**** Entries provided
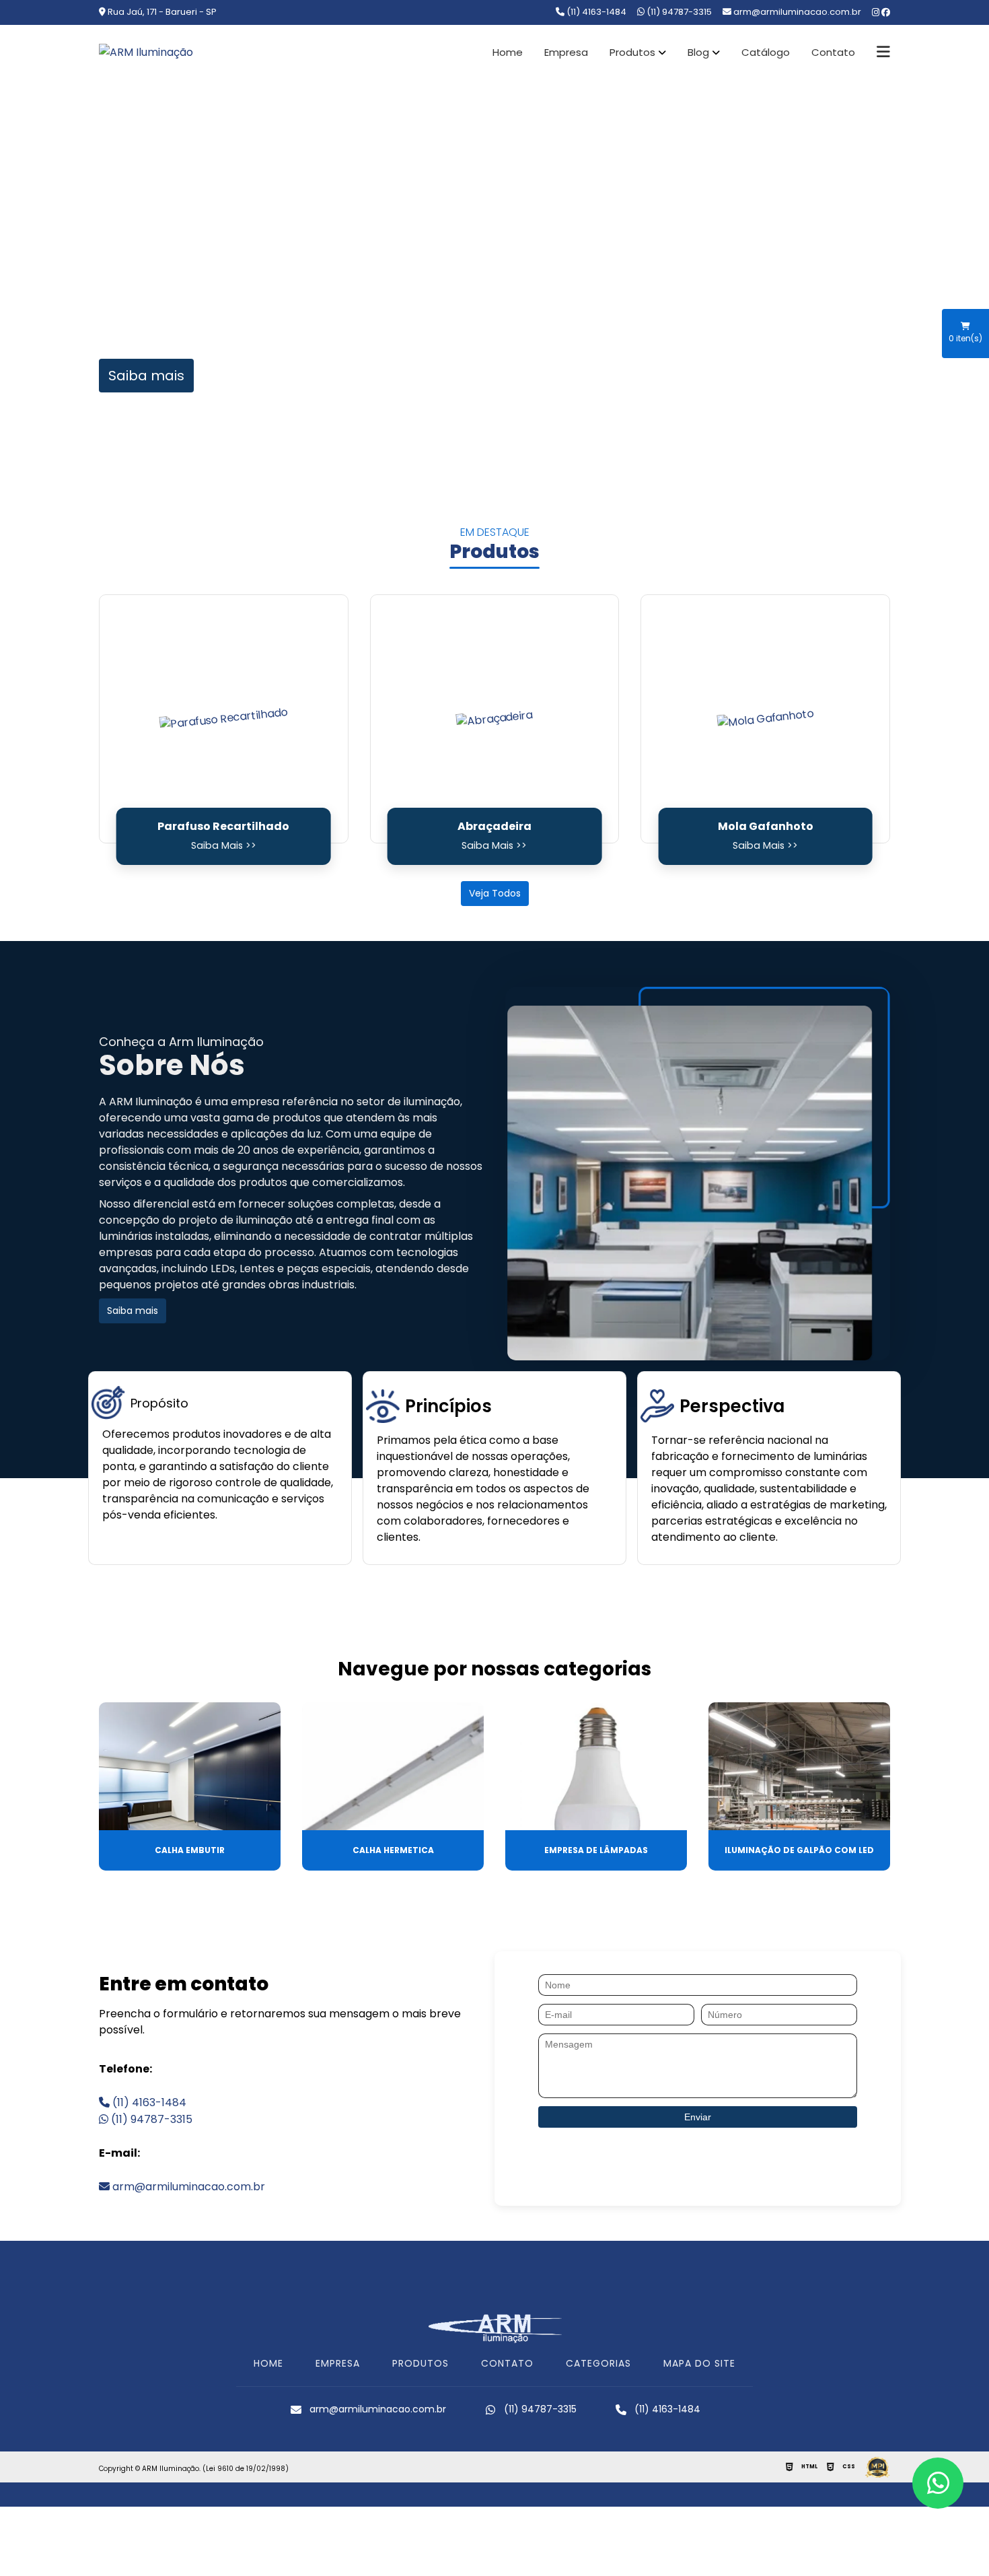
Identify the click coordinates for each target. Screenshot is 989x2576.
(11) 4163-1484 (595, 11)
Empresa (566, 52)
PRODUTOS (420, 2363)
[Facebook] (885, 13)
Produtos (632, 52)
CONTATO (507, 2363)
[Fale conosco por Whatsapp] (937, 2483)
********
**** Entries provided
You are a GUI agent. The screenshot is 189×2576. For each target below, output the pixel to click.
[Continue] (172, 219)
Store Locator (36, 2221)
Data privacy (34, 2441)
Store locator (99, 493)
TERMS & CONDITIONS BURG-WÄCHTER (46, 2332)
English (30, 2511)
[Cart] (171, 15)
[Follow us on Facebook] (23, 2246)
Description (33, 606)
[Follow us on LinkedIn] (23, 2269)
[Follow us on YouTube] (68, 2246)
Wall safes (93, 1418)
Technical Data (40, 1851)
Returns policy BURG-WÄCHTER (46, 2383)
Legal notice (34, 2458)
********
**** Entries provided
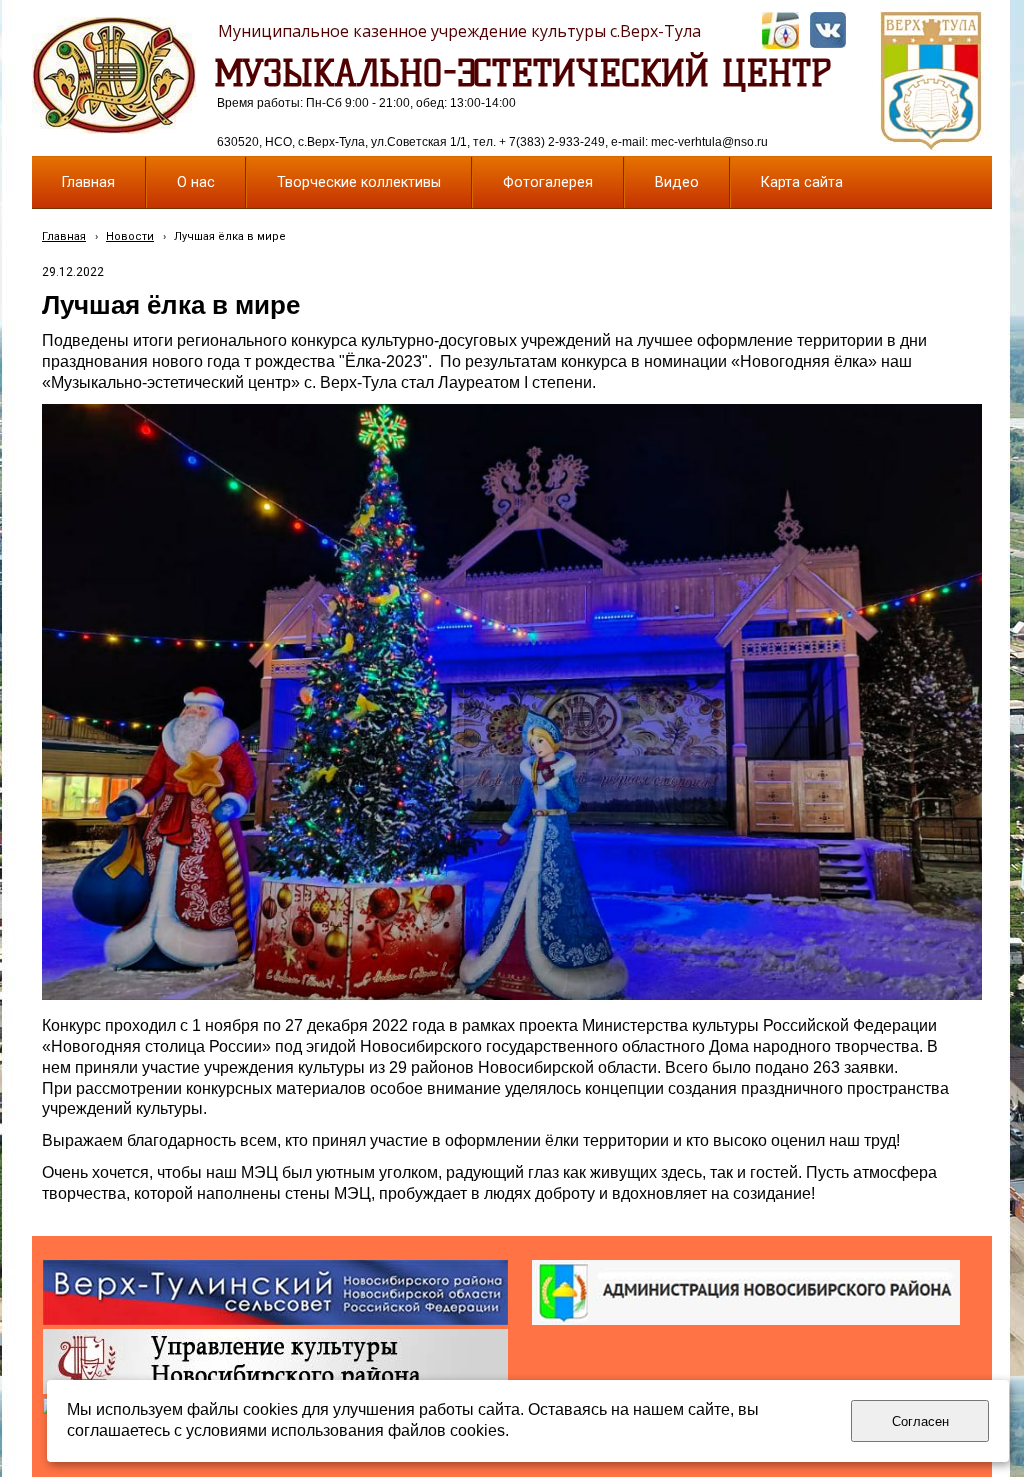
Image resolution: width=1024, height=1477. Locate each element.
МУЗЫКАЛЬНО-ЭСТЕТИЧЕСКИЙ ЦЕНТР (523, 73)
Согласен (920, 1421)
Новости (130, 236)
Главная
********
For every line of the data above that contains "Follow", copy that line.

[Follow us on Facebook] (23, 2246)
[Follow us on LinkedIn] (23, 2269)
[Follow us on YouTube] (68, 2246)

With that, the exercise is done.